Task brief:
Beginning with the line that holds "Task: Switch to" and ending with the last line, please repeat the entries exactly and omit the pictures.

=== Begin Enclosure ===

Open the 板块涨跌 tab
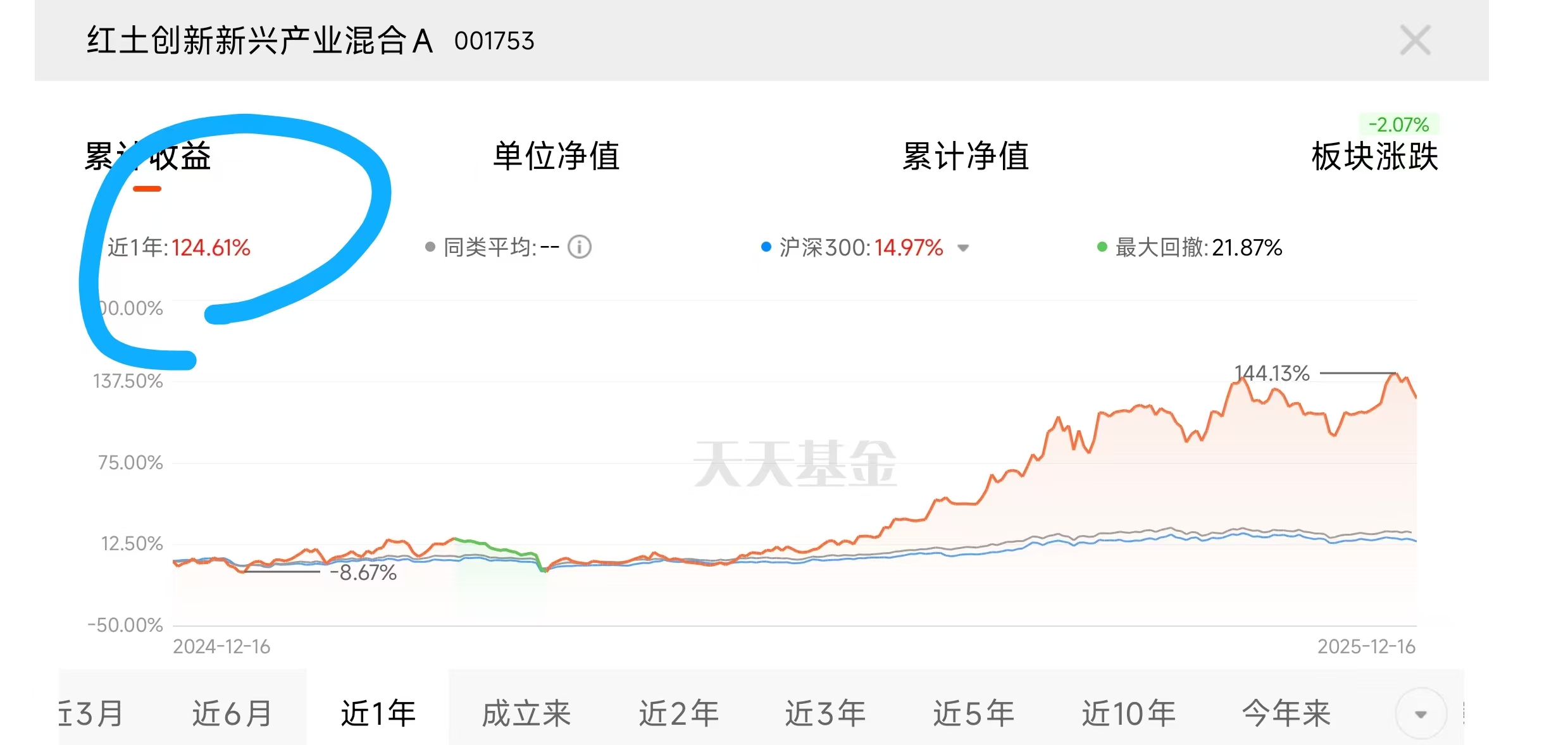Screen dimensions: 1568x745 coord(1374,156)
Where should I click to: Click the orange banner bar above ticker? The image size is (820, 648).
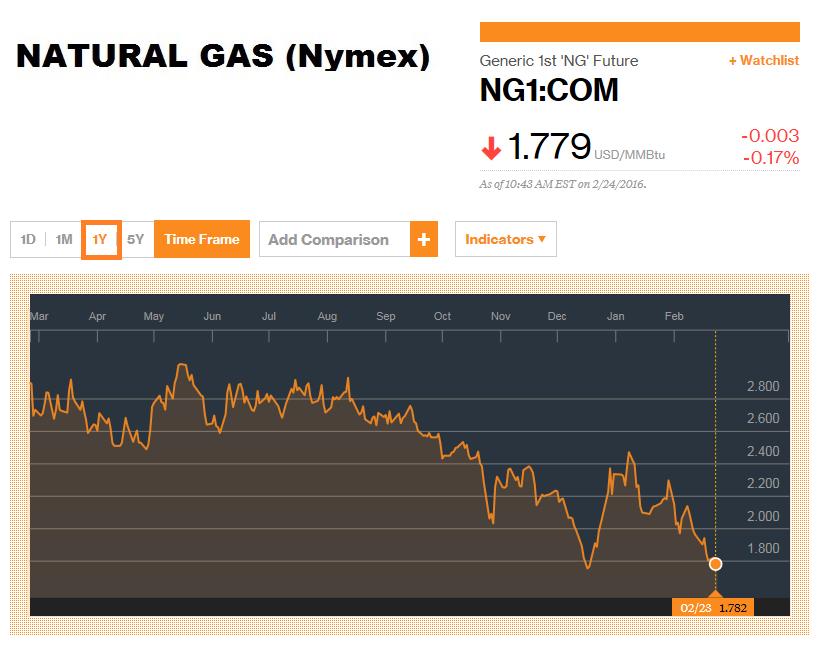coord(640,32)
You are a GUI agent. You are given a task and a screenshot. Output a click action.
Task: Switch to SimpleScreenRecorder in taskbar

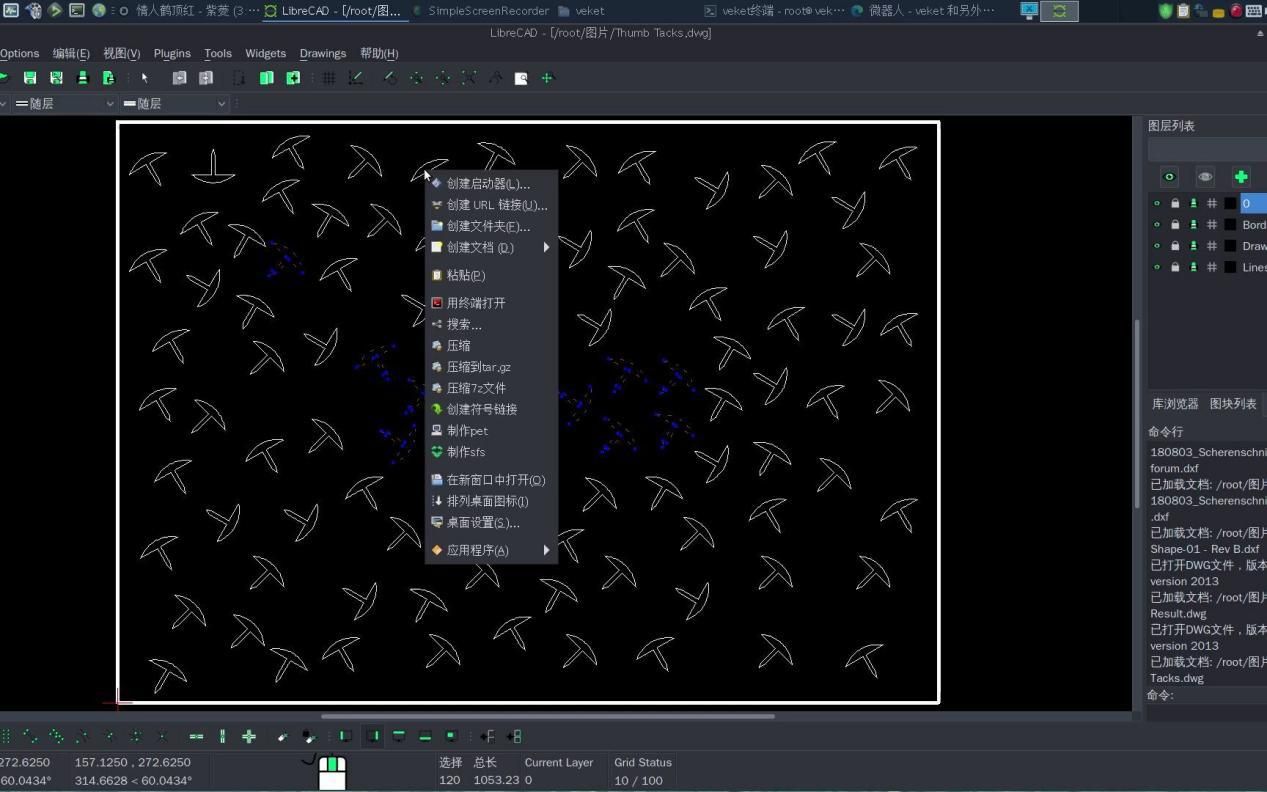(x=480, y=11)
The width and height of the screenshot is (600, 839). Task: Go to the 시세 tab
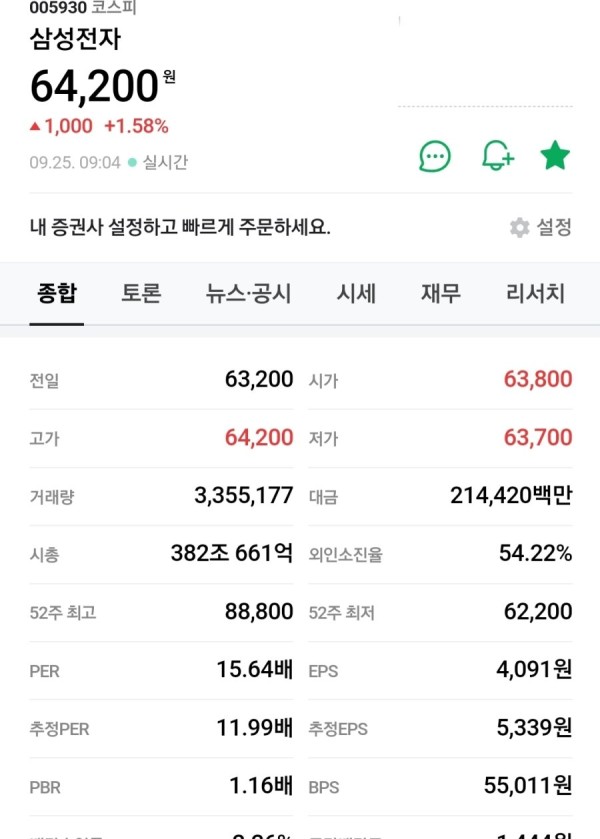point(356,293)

=== End Enclosure ===

Output:
Task: Switch to SimpleScreenRecorder in taskbar

(x=480, y=11)
The width and height of the screenshot is (600, 839). Task: Go to the 시세 tab
point(356,293)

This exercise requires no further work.